** START **
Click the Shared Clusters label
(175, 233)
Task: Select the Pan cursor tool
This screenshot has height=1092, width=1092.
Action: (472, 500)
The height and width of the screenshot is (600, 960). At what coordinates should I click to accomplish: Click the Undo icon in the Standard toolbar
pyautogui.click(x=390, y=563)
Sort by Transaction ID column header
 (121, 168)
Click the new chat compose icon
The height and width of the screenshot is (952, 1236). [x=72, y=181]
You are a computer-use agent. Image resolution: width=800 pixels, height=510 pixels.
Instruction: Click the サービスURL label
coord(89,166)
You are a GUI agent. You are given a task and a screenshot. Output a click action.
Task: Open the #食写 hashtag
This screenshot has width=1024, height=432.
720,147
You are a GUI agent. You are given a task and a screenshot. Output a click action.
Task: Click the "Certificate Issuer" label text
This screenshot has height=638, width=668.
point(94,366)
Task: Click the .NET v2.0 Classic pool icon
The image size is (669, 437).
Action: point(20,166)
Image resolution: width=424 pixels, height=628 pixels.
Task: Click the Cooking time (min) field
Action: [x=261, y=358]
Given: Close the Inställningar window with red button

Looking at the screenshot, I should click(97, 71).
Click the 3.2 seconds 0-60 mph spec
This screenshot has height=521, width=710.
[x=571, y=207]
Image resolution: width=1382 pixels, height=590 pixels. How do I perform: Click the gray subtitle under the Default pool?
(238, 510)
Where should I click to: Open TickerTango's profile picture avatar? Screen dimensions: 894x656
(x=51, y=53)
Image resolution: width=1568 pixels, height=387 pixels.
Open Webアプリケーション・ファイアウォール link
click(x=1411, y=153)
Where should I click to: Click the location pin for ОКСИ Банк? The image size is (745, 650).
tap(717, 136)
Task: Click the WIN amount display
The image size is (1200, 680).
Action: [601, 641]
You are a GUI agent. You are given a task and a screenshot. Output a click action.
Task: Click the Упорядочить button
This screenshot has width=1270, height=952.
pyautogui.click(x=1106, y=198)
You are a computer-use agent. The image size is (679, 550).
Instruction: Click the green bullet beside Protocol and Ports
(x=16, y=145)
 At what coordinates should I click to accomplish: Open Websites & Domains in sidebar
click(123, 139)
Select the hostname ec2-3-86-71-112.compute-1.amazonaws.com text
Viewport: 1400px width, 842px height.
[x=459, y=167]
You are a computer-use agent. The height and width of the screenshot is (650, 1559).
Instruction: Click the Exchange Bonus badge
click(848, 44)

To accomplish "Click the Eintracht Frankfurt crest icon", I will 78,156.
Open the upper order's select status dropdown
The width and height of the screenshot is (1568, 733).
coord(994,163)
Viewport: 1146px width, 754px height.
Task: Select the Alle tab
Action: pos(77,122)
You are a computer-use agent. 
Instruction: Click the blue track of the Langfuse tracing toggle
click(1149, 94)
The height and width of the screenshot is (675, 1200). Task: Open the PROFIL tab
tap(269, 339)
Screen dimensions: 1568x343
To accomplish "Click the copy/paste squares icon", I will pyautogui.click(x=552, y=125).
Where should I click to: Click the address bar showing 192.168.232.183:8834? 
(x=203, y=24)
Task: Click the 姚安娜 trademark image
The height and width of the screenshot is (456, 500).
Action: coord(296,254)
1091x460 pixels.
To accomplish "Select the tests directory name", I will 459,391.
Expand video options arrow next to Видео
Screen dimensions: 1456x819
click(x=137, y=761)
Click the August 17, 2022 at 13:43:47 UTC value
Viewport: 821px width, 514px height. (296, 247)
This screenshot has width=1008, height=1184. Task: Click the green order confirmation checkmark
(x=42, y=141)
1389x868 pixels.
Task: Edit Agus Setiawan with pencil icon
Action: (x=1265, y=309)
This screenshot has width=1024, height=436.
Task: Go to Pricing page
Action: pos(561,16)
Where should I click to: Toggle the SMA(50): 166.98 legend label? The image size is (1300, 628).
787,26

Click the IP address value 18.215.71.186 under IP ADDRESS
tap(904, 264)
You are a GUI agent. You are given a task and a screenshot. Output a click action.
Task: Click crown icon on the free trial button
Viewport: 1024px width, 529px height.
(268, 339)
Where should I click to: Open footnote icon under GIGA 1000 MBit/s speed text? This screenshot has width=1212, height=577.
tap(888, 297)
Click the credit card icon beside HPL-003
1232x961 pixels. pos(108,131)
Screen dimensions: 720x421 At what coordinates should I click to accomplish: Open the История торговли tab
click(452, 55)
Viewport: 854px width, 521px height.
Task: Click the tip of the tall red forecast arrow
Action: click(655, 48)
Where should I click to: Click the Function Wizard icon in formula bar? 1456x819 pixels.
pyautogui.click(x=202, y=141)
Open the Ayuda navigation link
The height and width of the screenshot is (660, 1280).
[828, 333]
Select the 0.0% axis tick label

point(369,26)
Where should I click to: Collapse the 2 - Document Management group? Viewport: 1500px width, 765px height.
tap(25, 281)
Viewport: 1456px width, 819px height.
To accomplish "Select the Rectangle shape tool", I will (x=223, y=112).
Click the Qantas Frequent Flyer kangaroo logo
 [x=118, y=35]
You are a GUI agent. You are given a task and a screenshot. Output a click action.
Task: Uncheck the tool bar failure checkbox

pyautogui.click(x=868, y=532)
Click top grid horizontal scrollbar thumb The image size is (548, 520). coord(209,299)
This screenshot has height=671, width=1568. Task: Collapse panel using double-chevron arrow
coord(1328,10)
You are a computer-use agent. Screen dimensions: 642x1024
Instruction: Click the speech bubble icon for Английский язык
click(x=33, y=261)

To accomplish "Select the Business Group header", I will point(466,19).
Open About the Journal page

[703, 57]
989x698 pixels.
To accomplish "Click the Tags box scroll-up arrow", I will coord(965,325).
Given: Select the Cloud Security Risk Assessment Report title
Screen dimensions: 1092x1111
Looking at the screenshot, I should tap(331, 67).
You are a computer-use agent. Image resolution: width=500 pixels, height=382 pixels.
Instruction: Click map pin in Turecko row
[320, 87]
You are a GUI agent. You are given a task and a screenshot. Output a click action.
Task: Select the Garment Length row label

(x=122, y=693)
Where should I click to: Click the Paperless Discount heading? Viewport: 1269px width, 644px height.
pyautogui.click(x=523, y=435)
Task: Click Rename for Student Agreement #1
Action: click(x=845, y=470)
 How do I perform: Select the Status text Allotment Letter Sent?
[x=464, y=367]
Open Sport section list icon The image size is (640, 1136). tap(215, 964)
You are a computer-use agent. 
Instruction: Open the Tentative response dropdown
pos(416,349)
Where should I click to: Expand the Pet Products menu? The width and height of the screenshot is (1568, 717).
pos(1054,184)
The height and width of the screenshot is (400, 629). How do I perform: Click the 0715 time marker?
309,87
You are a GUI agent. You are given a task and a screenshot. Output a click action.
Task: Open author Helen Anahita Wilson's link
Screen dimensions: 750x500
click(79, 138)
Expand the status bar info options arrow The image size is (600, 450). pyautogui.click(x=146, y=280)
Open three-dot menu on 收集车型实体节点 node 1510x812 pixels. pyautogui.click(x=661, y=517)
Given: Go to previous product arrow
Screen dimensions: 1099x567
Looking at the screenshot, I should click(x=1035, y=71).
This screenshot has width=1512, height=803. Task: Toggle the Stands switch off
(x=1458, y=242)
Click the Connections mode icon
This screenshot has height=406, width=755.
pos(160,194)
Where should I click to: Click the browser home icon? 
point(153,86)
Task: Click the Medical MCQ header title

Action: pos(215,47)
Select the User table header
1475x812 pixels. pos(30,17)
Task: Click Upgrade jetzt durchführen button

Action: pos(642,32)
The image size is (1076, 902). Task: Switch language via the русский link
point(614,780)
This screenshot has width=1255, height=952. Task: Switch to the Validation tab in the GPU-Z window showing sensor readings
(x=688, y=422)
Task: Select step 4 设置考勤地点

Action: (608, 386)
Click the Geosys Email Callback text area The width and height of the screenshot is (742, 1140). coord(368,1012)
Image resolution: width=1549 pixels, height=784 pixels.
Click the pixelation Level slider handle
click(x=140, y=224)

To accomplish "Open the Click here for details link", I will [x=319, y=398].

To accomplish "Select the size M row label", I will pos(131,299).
** END **
Exercise aim -> Rewrite the records between the line holding "Task: Select step 4 设置考勤地点" and the end of the records, inclusive, putting "slider knob" in place of "slider handle" and leaving everything else as it stands.

Written response ->
Task: Select step 4 设置考勤地点

Action: (608, 386)
Click the Geosys Email Callback text area The width and height of the screenshot is (742, 1140). coord(368,1012)
Image resolution: width=1549 pixels, height=784 pixels.
Click the pixelation Level slider knob
click(x=140, y=224)

To accomplish "Open the Click here for details link", I will [x=319, y=398].

To accomplish "Select the size M row label", I will pos(131,299).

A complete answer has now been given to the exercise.